The Seoul Central District Court rendered a decision on August 23, 2012 with respect to a case where four small-medium enterprises who suffered losses from KIKO (“knock-in knock-out” – currency option products to hedge foreign exchange risks) agreements claimed the return of unjust gains in a litigation commenced against a bank. The Court’s decision was partially in favor of the plaintiffs by finding that the bank was 60 ~ 70% liable on grounds that it had breached its duty to fully explain the provisions of the KIKO agreements (Seoul Central District Court decision on case no. 2011GaHap7340 rendered on August 23, 2012, and others).
In previous KIKO related cases, there were instances where the companies partially prevailed, but even then, the scope of the bank’s liability in most cases was 30% or less. This case is significant because it is the first decision among KIKO related litigation cases where the companies virtually prevailed.
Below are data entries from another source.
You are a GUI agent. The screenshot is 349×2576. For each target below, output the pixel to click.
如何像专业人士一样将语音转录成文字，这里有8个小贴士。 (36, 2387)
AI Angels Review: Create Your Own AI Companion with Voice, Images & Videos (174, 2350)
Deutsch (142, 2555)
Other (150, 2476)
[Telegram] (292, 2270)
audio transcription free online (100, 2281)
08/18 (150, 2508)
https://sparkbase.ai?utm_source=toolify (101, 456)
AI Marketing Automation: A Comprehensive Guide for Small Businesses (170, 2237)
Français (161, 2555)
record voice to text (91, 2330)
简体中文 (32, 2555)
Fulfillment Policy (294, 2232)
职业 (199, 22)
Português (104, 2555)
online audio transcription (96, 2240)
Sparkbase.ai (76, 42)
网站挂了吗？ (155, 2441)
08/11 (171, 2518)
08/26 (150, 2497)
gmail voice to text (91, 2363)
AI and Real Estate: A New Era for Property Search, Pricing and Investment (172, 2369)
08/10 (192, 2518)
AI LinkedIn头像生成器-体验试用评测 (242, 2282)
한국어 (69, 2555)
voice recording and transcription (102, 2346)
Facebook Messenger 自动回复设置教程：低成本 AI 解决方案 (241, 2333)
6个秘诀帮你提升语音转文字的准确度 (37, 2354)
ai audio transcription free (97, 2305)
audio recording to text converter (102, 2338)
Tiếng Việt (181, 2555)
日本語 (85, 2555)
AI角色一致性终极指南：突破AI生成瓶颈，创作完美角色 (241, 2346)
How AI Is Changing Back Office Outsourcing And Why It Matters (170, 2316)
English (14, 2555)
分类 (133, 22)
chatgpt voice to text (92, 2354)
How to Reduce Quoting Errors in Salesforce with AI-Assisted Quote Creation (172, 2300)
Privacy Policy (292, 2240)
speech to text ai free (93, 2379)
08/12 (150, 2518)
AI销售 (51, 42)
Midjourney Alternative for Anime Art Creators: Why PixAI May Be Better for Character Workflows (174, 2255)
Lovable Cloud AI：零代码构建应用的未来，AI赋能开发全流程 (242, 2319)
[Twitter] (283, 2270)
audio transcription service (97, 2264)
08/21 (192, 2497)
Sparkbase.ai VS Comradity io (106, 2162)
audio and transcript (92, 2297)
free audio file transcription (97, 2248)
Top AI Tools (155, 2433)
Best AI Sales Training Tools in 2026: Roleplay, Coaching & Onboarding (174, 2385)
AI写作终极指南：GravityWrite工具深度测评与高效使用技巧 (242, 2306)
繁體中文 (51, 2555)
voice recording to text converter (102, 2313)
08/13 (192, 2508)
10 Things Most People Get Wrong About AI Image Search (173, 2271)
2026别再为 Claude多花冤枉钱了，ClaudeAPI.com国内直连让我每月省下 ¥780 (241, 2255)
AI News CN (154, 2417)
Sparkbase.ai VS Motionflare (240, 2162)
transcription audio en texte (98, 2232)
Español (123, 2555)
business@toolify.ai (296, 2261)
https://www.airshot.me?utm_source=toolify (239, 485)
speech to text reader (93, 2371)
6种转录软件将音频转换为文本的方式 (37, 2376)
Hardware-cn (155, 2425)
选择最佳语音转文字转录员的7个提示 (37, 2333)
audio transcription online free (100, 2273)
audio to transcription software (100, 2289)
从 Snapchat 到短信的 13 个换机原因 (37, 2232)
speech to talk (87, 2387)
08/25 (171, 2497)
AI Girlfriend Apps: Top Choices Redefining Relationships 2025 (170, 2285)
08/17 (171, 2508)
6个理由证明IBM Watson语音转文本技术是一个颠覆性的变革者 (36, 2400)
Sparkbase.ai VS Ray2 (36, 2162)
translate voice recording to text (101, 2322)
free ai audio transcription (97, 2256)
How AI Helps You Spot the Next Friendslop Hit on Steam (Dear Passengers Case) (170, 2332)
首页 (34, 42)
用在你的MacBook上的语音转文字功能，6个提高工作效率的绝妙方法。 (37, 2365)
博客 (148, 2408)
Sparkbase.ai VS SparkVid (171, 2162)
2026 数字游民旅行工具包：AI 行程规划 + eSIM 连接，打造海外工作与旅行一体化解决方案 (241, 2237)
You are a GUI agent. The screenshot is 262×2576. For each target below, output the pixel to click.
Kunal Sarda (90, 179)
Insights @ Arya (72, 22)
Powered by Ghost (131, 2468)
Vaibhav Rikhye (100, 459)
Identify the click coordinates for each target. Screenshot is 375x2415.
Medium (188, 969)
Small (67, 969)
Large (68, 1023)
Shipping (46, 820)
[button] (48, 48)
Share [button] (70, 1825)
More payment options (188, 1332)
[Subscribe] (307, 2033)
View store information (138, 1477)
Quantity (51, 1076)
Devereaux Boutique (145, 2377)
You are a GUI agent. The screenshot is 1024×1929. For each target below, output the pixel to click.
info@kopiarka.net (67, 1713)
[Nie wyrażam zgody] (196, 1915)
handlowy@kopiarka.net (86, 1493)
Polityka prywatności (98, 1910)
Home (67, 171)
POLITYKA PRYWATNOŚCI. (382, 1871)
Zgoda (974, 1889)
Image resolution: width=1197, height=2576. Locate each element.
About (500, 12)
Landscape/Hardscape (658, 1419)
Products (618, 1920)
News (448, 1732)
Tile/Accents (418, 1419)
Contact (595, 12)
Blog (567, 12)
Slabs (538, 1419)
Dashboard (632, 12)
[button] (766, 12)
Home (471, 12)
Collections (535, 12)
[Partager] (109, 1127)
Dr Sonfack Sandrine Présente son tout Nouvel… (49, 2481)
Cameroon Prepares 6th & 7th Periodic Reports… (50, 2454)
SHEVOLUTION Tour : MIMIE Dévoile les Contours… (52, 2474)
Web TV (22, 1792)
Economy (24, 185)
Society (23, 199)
In particular, this decision is interpreted as expressly shifting the burden of proof with respect to the issue of whether the bank’s duty to explain has been performed. The Court’s holding was to the effect that the bank bears such burden of proof, primarily on grounds that “Article 48 of the Capital Markets and Financial Investment Business Act (the “Act”) shifts the burden of proof to the financial investment company (in this case, the bank) when it has breached its duty to explain, not only as to the amount of losses, but also causation between the breach of such duty and the relevant transactions and resulting losses by having express provisions on the presumption of loss amounts.”
As a result of this decision, it seems more likely that courts will more broadly recognize banks’ scope of liability in KIKO related cases on grounds of a breach of the duty to explain. However, thus far, there is no clear Supreme Court decision on the issue of whether Article 48 of the Act shifts the burden of proof as to causation, and there are opposing views among legal scholars on this issue. Therefore, it seems likely that such issue will be fiercely debated in future cases.